Very good pics Chimpie, I think this one says it all.







who are the medics and emts in this photo????? I am just curious as to what their names are.

-Capn


----------



## Summit (Sep 15, 2005)

Great pictures!


----------



## Chimpie (Sep 15, 2005)

No idea.  The pics just came through a mass email to me.


----------



## CaptainPanic (Sep 15, 2005)

Well I was wondering because the guy whos screaming looks familiar but cant put a name to him.

-capn


----------



## Jon (Sep 18, 2005)

I'll be passing some on to you, chimpie... when I finaiily get the prettly pictures off my pretty new digital camera...

Jon


----------



## Chimpie (Sep 18, 2005)

Looking forward to them.


----------



## Jon (Jan 2, 2006)

Ok... it's been a long time.

I'm finally getting this stuff online onto PhotoBucket.

Here is the link:

http://photobucket.com/albums/d57/jblatman/Katrina/


----------



## FFEMT1764 (Jan 2, 2006)

I'm glad someone in the tent city had a sense of humor to name the "streets" there...if I were there it would have made me smile


----------



## Jon (Jan 2, 2006)

FFEMT1764 said:
			
		

> I'm glad someone in the tent city had a sense of humor to name the "streets" there...if I were there it would have made me smile


The hack of that is that the intersection is where our main base in town is.

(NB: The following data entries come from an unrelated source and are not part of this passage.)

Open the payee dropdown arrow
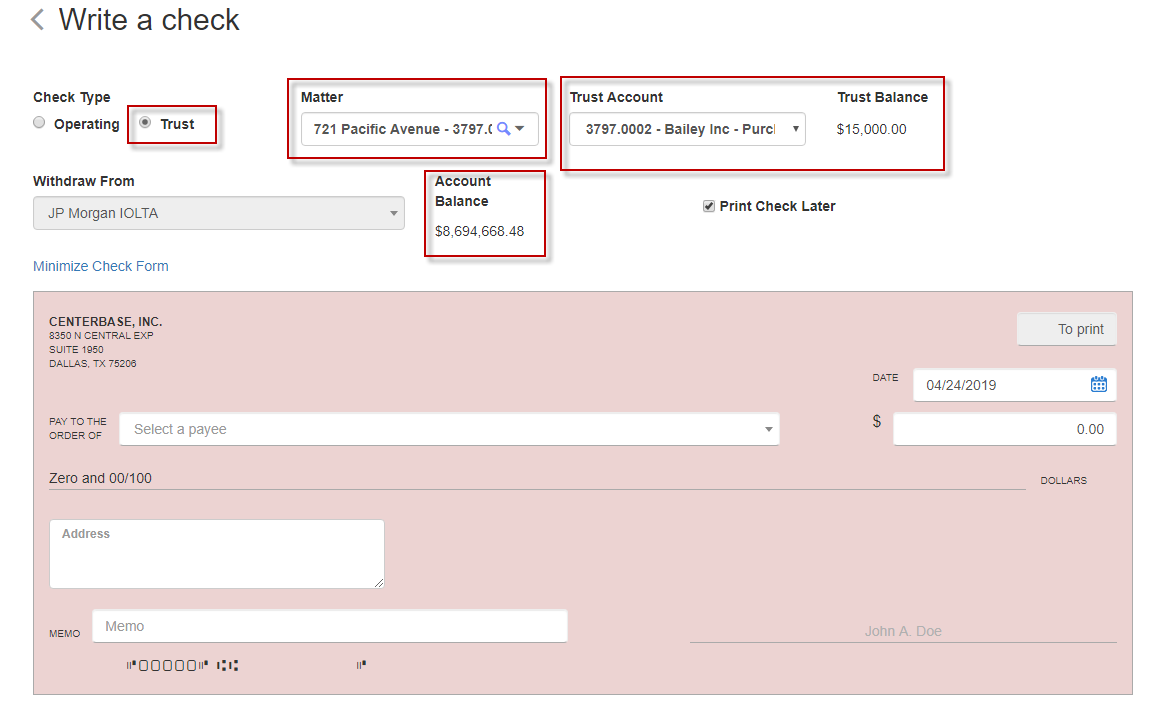The image size is (1155, 713). click(767, 428)
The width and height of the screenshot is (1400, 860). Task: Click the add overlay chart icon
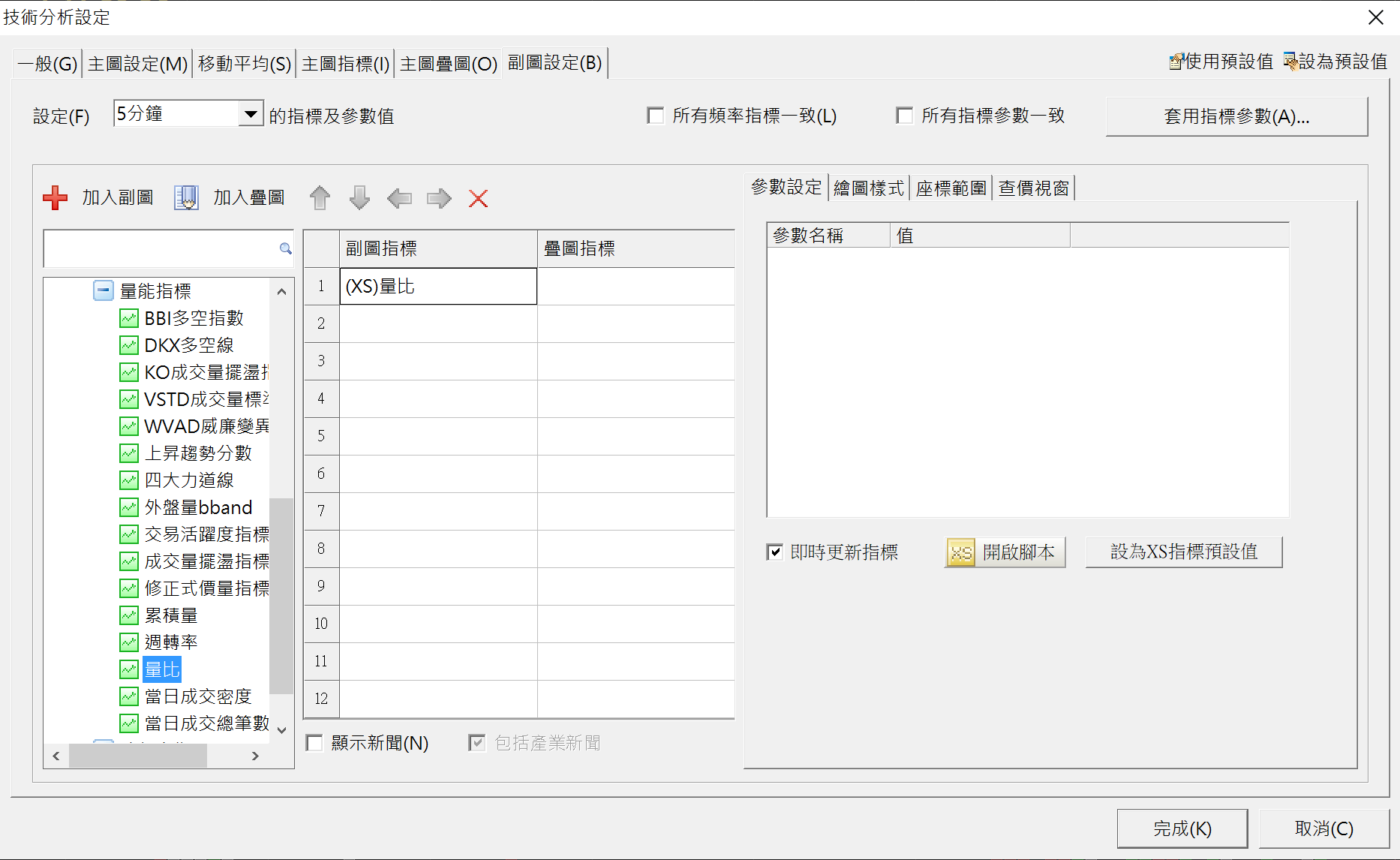[x=186, y=198]
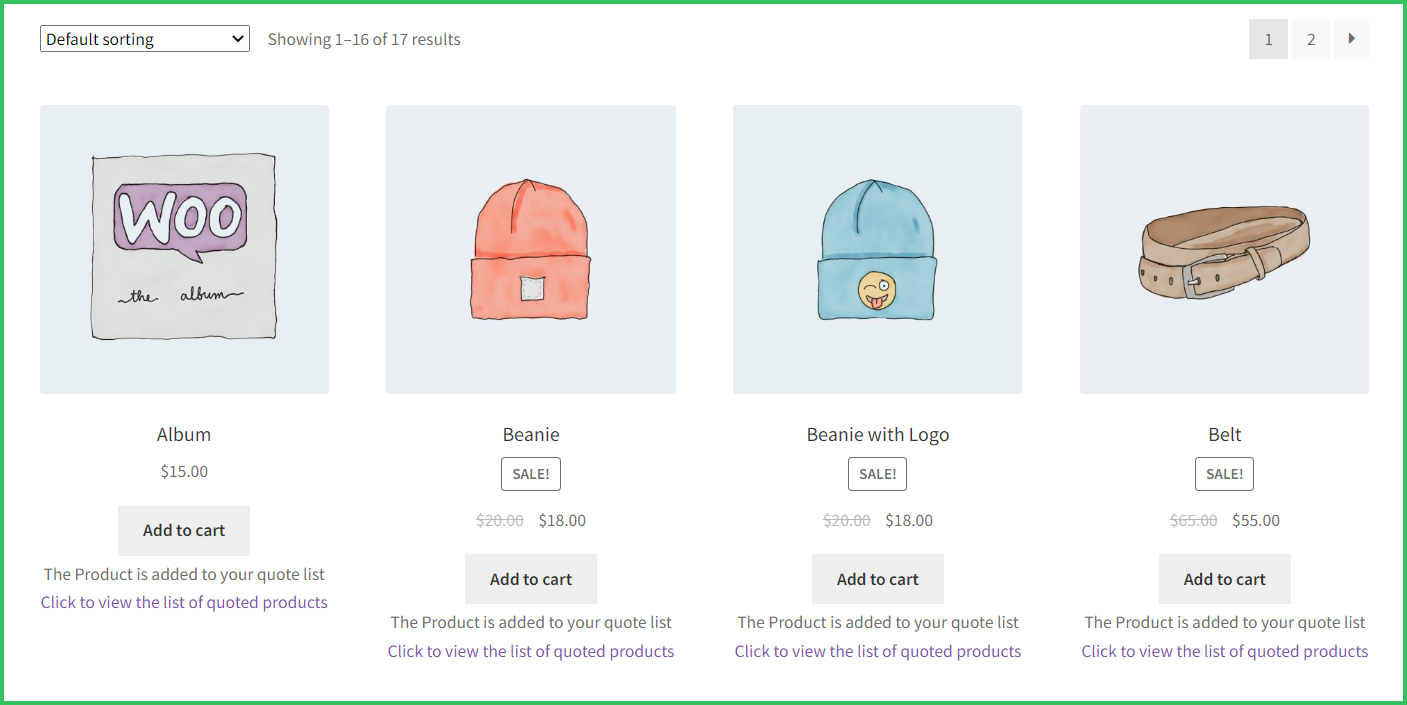Screen dimensions: 1407x705
Task: Open the orange Beanie product image
Action: click(531, 249)
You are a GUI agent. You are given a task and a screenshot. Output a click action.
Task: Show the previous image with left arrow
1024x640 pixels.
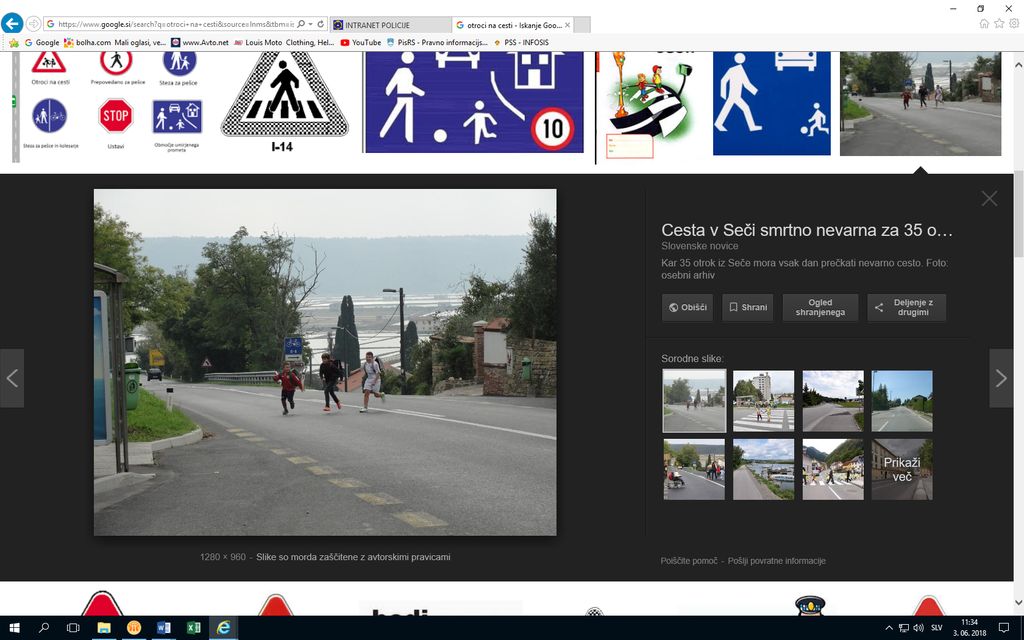point(12,378)
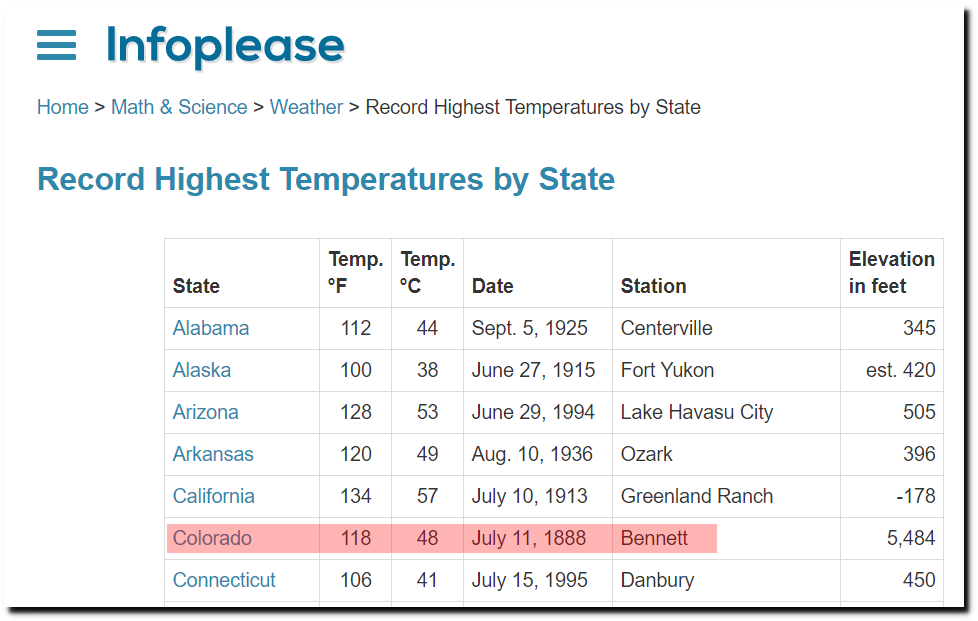The image size is (978, 621).
Task: Click the Station column header
Action: tap(653, 286)
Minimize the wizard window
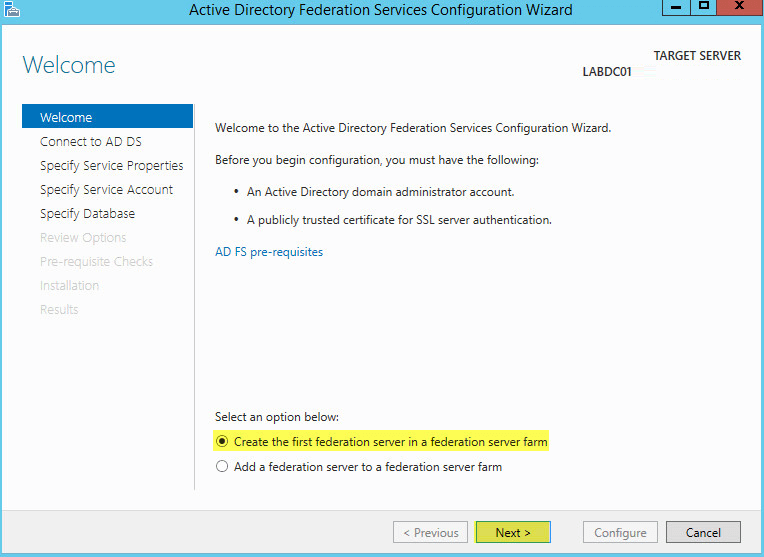The image size is (764, 557). click(x=676, y=7)
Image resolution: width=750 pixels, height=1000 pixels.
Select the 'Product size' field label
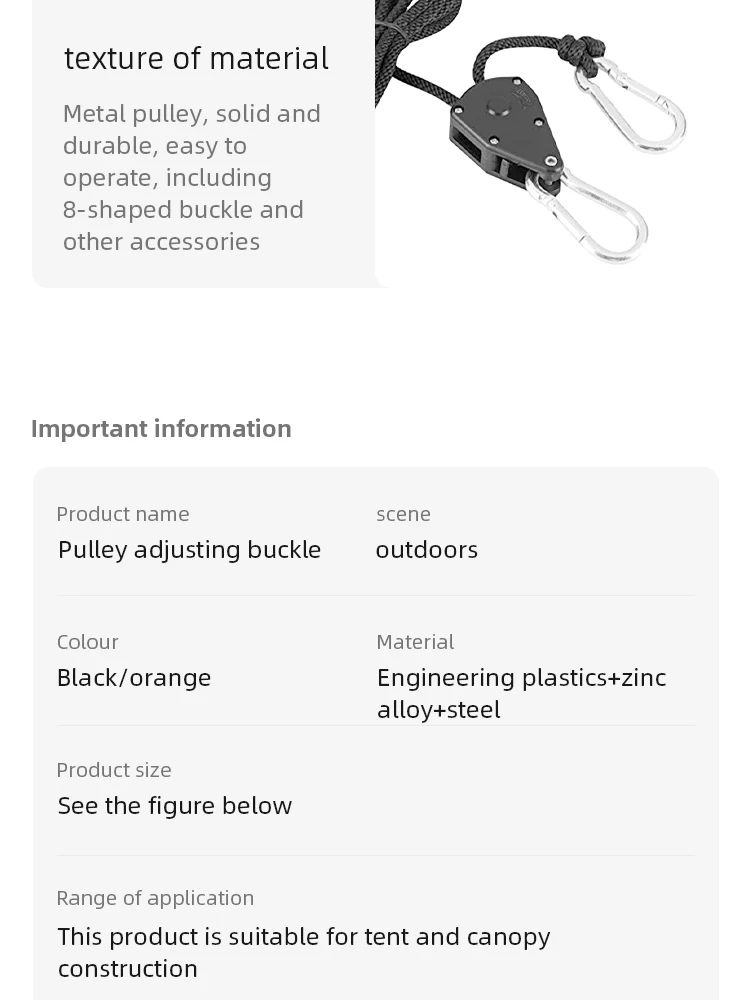click(114, 770)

And the "big tent" had a "Philadelphia Hilton" sign on it....

Great stuff.


----------



## FFEMT1764 (Jan 2, 2006)

Is that similar to the Hanoi Hilton??


----------



## TTLWHKR (Jan 3, 2006)

Are they any relation to Paris Hilton?


----------



## CaptainPanic (Jan 3, 2006)

Hey Jon that Pro Med unit is Arkansas! WOOOO GO PIGSSS!! BWAHAHAHA!

sorry just had to do it....... I get that twitch ocassionally........


----------



## Jon (Jan 3, 2006)

CaptainPanic said:
			
		

> Hey Jon that Pro Med unit is Arkansas! WOOOO GO PIGSSS!! BWAHAHAHA!
> 
> sorry just had to do it....... I get that twitch ocassionally........


It is OK...


----------



## FFEMT1764 (Jan 3, 2006)

TTLWHKR said:
			
		

> Are they any relation to Paris Hilton?


 
:unsure: Um, no I don't think so...they are places...Paris Hilton is a porn star...:unsure:


----------



## Jon (Jan 3, 2006)

remember the cartoon - 2 women on the phone... I think my husband is planning a romantic vacation for us... he's been spending a lot of time online looking at the Paris Hilton.....


----------



## FFEMT1764 (Jan 3, 2006)

Never saw it...but then again it has been college football season. Go Badgers, Mountaineers, and Nittany Lions!


----------



## SafetyPro2 (Jan 4, 2006)

There's a number of pics from our DMAT deployment on our team website at DMAT CA-1's Journey to Hurricane Katrina.

Our "official" team photographer is one of the guys who drove our three trucks to Mississippi from California, which explains why there's so many pics of the trucks in the middle of the desert at the beginning. They didn't hook up with the rest of us until Day 3.

In DSCN1174, that's yours truly standing at the back of the blue Mitsubishi SUV (which was my vehicle during the deployment). That was at Camp Shelby outside Hattiesburg, MS.

In PICT1137, that's also me on the far left.

In the pic with the Navy personnel walking away from the bleachers, you can just make out a blue helmet way in the back...that's me after we landed a helo with these personnel on-board.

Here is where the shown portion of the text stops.